(Saved entries)
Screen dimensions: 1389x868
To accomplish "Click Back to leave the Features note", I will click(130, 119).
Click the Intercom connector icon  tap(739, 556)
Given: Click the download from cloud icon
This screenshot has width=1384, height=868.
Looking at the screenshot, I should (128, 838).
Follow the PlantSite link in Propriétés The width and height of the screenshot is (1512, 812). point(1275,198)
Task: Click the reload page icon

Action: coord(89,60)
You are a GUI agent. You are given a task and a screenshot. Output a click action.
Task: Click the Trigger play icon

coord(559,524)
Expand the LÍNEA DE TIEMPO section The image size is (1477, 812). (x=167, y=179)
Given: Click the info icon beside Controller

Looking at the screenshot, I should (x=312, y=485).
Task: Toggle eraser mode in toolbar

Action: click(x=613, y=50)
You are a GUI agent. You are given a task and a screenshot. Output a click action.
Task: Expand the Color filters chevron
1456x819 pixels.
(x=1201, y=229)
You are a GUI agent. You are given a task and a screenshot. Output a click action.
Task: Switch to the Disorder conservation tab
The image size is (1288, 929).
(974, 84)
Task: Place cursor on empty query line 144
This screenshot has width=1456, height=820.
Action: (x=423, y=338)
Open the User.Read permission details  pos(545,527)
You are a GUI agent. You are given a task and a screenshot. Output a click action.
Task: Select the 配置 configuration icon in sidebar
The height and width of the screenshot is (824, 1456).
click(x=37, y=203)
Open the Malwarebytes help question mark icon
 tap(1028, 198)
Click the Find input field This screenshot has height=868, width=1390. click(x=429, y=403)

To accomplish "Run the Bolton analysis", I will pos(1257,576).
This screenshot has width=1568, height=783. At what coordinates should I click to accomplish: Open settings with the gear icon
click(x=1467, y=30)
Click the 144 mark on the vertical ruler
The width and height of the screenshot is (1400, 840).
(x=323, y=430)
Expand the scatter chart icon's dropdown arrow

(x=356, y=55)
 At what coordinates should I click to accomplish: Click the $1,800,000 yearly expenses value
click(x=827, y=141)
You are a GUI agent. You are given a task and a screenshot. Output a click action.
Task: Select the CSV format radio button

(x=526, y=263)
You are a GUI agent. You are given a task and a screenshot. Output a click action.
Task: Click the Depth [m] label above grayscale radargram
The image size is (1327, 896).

Directions.
Your answer should be the exact lines above from the one with "Open the User.Read" through the one with "Task: Click the Depth", both included, and nothing besides.

Solution to the problem.
Open the User.Read permission details  pos(545,527)
You are a GUI agent. You are given a task and a screenshot. Output a click action.
Task: Select the 配置 configuration icon in sidebar
The height and width of the screenshot is (824, 1456).
click(x=37, y=203)
Open the Malwarebytes help question mark icon
 tap(1028, 198)
Click the Find input field This screenshot has height=868, width=1390. click(x=429, y=403)

To accomplish "Run the Bolton analysis", I will pos(1257,576).
This screenshot has width=1568, height=783. At what coordinates should I click to accomplish: Open settings with the gear icon
click(x=1467, y=30)
Click the 144 mark on the vertical ruler
The width and height of the screenshot is (1400, 840).
(x=323, y=430)
Expand the scatter chart icon's dropdown arrow

(x=356, y=55)
 At what coordinates should I click to accomplish: Click the $1,800,000 yearly expenses value
click(x=827, y=141)
You are a GUI agent. You are given a task and a screenshot. Output a click action.
Task: Select the CSV format radio button

(x=526, y=263)
You are a GUI agent. You are given a task and a screenshot. Output a click action.
Task: Click the Depth [m] label above grayscale radargram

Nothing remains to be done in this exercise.